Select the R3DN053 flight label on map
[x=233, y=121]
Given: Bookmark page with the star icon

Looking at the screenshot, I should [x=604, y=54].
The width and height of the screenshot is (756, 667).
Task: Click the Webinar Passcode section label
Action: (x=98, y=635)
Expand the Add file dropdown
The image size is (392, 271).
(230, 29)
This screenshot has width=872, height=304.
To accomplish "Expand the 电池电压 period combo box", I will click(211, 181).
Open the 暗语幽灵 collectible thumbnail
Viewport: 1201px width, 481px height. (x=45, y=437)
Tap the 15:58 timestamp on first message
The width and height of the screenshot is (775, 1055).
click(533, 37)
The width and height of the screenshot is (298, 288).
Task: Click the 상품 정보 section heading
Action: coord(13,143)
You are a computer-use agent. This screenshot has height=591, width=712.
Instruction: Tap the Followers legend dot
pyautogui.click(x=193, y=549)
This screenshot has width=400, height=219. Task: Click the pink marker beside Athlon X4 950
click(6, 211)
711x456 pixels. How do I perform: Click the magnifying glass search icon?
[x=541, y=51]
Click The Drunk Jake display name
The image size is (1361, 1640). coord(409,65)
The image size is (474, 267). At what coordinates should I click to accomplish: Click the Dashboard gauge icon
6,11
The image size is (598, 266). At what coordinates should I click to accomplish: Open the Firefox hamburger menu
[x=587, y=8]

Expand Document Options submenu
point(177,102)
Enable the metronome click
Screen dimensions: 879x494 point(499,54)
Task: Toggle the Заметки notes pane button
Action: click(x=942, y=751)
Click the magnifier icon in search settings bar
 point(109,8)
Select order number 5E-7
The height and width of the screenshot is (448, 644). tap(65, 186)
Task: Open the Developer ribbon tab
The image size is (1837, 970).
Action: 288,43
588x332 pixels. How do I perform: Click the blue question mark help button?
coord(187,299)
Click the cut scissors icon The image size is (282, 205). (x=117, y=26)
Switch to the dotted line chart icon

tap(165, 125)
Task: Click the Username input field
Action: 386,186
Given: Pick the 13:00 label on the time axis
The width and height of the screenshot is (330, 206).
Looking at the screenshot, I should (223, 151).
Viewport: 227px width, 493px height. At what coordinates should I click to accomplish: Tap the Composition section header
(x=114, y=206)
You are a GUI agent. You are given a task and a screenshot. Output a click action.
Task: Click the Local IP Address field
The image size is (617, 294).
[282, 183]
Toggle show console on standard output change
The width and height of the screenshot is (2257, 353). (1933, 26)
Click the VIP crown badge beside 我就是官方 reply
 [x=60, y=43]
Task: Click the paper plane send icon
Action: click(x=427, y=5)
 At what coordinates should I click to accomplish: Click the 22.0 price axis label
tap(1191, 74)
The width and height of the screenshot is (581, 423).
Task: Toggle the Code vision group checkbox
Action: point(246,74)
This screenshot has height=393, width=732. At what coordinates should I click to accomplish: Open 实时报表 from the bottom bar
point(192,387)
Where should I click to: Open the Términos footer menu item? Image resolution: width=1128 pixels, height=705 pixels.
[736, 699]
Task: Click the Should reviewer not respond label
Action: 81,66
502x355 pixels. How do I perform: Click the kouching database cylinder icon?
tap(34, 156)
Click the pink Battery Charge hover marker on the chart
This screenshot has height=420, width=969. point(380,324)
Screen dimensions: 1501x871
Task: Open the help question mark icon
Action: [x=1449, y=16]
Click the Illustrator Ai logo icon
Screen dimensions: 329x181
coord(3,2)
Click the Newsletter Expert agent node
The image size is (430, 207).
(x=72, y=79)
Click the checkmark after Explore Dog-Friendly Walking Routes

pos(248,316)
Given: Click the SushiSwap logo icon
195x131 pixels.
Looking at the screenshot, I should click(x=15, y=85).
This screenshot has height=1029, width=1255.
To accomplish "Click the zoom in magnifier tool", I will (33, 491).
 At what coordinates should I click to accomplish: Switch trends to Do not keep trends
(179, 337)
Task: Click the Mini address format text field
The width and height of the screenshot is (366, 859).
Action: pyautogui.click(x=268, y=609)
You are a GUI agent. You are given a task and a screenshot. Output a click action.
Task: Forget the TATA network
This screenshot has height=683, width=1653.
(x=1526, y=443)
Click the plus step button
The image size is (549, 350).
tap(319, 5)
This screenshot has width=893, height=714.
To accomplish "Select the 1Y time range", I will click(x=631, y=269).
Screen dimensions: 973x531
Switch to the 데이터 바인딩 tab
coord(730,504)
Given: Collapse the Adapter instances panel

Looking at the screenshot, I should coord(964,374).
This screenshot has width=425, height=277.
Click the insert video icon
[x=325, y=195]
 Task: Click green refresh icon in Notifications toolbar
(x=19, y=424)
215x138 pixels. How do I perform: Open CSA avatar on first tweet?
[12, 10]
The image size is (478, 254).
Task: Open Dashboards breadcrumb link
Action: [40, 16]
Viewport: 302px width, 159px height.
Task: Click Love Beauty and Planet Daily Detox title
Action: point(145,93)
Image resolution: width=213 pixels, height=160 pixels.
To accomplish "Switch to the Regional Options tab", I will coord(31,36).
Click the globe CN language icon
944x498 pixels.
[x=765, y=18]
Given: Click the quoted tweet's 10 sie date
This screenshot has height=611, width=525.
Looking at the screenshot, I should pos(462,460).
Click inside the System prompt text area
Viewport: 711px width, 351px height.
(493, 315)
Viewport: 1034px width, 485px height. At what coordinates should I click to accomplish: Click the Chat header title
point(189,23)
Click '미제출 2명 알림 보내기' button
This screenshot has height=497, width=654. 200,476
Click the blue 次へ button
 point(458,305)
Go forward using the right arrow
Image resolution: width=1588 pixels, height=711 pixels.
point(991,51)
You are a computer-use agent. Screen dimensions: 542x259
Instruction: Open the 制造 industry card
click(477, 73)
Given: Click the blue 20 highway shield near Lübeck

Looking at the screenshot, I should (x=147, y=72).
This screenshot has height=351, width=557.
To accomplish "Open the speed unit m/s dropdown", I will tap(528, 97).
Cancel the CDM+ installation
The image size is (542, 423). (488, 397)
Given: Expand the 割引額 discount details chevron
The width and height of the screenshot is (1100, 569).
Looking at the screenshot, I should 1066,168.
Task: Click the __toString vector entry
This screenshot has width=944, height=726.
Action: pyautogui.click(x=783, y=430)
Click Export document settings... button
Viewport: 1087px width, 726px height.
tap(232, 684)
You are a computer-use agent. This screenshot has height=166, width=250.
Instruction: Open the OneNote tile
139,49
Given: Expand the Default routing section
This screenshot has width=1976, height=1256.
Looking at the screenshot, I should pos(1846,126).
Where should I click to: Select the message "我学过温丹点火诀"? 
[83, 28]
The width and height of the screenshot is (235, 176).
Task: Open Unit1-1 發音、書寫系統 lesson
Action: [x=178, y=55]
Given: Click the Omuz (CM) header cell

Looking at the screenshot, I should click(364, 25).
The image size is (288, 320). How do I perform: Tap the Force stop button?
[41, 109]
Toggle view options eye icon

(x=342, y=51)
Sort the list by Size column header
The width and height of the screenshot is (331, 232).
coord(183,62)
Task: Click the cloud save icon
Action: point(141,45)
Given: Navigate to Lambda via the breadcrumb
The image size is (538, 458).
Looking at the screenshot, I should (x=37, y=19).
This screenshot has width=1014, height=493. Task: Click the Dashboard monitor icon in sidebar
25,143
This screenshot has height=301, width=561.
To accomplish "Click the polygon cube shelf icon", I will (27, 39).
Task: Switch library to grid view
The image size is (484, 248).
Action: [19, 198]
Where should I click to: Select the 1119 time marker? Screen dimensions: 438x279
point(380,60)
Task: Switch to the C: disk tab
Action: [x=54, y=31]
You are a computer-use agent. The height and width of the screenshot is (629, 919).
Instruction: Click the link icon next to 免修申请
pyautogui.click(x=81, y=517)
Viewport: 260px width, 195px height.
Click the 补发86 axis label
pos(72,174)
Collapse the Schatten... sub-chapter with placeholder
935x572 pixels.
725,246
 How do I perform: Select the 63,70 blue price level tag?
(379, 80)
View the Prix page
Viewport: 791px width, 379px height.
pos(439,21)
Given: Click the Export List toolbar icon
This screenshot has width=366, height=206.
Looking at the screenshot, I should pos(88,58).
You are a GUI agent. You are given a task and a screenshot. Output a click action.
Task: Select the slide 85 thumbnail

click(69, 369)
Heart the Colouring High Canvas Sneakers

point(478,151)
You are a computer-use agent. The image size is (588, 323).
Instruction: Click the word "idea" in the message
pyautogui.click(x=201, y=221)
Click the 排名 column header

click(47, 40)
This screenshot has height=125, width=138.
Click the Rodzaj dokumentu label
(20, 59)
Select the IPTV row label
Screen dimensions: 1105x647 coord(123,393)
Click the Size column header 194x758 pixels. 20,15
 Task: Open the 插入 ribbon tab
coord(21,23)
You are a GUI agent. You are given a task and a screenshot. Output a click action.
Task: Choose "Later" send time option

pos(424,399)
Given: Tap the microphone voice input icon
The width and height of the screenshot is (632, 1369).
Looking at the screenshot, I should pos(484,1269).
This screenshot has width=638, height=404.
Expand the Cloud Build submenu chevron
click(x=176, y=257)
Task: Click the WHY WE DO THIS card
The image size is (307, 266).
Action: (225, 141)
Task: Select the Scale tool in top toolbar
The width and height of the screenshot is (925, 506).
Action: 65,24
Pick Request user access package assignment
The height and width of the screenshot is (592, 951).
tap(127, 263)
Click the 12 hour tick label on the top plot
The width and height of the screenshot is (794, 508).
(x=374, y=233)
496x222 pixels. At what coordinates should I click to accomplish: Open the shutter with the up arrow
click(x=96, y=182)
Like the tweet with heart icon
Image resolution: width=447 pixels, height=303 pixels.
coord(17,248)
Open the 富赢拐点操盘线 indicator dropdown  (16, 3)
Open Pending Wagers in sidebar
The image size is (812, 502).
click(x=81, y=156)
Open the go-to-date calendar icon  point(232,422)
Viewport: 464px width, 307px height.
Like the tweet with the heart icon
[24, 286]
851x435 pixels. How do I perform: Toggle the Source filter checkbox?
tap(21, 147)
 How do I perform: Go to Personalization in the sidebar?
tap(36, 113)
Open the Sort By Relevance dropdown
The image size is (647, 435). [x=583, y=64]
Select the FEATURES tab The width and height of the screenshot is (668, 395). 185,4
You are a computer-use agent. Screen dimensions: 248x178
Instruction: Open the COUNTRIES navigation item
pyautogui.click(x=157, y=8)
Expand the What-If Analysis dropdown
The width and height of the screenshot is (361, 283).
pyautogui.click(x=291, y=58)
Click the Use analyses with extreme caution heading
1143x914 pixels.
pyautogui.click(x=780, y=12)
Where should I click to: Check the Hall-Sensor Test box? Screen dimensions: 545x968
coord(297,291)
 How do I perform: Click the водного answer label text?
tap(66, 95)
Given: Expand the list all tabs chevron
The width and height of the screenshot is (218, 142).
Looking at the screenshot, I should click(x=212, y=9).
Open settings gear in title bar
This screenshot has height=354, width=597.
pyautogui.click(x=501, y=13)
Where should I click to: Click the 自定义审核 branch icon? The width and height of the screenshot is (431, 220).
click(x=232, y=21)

□ □ □ □

Only lines holding the word "date" are wanted; copy each one from the listing.

» ANSWER BOX:
Given: Click the quoted tweet's 10 sie date
Open the go-to-date calendar icon  point(232,422)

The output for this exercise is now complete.